Le baril de pétrole... à 126 $
Agence France-Presse
Sur le New York Mercantile Exchange (Nymex), le baril de «light sweet crude» pour livraison en juin a encore gagné 2,27 $ sur la séance de vendredi, pour terminer à 125,96 $, un nouveau record de clôture.
Après avoir fait tomber la barre des 120,121,122,123 et 124 $ depuis lundi, le marché new-yorkais du brut a continué sur sa lancée en allant au-delà du seuil symbolique des 125 $ puis des 126 $.
De nouveaux records se sont inscrits à 126,25 $ le baril à New York et 125,90 $ le baril à Londres, marquant un bond d'environ 10 dollars en une seule semaine.

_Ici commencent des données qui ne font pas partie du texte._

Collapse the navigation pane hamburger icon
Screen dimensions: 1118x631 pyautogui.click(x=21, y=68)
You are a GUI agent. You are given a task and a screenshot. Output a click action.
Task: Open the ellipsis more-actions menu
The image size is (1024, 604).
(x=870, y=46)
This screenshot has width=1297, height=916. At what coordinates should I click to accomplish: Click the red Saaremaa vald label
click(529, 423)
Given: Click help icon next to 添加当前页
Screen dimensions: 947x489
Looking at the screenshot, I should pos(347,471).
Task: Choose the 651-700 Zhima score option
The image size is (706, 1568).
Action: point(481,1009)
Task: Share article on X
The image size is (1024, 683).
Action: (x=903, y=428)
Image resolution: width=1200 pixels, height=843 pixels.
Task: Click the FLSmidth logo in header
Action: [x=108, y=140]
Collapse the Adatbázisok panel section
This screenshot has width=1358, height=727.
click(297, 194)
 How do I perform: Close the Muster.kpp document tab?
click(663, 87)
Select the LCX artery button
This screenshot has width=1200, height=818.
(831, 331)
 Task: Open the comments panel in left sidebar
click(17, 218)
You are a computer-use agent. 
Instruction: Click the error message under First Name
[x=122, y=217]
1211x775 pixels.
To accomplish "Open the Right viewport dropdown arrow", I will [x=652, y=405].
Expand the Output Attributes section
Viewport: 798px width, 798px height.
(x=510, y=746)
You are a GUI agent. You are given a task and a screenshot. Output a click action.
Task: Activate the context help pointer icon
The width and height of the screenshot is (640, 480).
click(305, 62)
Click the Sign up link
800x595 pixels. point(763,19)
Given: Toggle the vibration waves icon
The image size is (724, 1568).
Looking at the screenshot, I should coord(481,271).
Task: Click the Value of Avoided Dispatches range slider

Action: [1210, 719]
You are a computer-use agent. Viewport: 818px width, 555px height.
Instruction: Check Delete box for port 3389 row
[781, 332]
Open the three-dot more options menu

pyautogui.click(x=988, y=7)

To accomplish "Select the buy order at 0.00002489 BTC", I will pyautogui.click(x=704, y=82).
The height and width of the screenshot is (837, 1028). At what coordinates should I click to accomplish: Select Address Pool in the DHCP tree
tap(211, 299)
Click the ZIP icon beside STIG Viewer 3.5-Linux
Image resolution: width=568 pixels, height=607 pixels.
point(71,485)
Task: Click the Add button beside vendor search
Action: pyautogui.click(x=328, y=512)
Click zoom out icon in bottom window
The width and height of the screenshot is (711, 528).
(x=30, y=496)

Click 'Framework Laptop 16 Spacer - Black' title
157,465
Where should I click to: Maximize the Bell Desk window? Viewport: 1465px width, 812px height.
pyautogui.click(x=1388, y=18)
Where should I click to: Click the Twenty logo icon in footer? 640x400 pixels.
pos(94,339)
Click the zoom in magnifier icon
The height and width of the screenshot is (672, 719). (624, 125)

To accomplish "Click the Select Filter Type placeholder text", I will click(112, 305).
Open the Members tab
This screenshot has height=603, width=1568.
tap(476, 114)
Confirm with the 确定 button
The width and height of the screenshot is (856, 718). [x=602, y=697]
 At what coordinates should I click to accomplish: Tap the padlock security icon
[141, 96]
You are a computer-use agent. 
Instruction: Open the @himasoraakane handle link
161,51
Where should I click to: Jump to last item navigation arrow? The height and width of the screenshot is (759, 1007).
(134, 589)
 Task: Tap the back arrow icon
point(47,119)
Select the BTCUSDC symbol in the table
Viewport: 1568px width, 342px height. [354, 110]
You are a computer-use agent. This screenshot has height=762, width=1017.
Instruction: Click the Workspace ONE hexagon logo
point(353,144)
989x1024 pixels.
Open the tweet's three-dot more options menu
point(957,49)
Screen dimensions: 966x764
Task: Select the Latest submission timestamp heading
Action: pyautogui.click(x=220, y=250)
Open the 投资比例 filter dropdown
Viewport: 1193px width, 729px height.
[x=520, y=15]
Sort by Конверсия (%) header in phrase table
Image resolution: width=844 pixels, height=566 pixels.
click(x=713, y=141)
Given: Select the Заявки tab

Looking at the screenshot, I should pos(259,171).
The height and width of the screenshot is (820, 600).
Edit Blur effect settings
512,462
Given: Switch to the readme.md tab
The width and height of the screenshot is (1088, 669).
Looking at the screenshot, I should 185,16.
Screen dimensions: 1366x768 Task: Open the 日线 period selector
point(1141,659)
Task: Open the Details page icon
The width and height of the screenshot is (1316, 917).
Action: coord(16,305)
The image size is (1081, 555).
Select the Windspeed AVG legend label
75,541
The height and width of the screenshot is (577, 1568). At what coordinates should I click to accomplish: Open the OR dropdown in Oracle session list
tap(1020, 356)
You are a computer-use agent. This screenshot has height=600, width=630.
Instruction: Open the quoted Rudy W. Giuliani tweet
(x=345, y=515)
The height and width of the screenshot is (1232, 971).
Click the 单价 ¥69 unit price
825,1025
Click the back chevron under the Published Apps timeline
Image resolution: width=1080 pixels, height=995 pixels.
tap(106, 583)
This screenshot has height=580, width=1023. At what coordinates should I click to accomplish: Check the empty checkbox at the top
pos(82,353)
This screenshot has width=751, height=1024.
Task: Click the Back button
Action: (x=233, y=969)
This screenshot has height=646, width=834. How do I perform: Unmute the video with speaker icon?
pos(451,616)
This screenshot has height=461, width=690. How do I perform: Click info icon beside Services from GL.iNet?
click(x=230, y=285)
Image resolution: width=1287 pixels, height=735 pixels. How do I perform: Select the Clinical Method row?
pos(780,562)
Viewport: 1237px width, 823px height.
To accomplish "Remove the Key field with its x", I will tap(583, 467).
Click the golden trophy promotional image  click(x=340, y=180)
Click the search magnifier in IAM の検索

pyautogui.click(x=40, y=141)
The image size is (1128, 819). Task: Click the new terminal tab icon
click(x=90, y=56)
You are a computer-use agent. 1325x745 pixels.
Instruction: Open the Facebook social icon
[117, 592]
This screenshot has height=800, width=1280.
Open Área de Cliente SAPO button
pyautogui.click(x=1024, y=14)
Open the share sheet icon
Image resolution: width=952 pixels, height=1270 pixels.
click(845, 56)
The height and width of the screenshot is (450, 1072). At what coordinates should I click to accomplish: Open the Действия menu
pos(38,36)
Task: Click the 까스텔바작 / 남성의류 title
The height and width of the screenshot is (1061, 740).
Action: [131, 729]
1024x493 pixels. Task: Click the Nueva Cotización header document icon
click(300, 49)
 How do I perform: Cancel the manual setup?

Alors que le dollar rebaissait quelque peu vendredi, attirant traditionnellement les investissements vers les marchés de matières premières monnayées en dollars, «des vagues d'achats ont continué de se produire, en particulier en provenance de fonds spéculatifs», a affirmé Mike Fitzpatrick, de MF Global.
Selon l'analyste, 25 à 30 $ du prix du baril est dû à l'affluence d'intérêt spéculatif, sur un marché qui apparaît plein de promesses financières, quand les marchés boursiers restent très fragiles.
«Même s'il y a un accord presque unanime pour dire que les prix actuels ne reflètent pas les fondamentaux du marché, il n'y aura pas de ventes conséquentes tant que n'apparaîtra pas une preuve indiscutable d'un changement économique», a considéré M. Fitzpatrick.
De plus, les tensions géopolitiques dans plusieurs grosses zones de production, notamment au Nigeria et en Iran, continuent d'entretenir la nervosité du marché de l'or noir.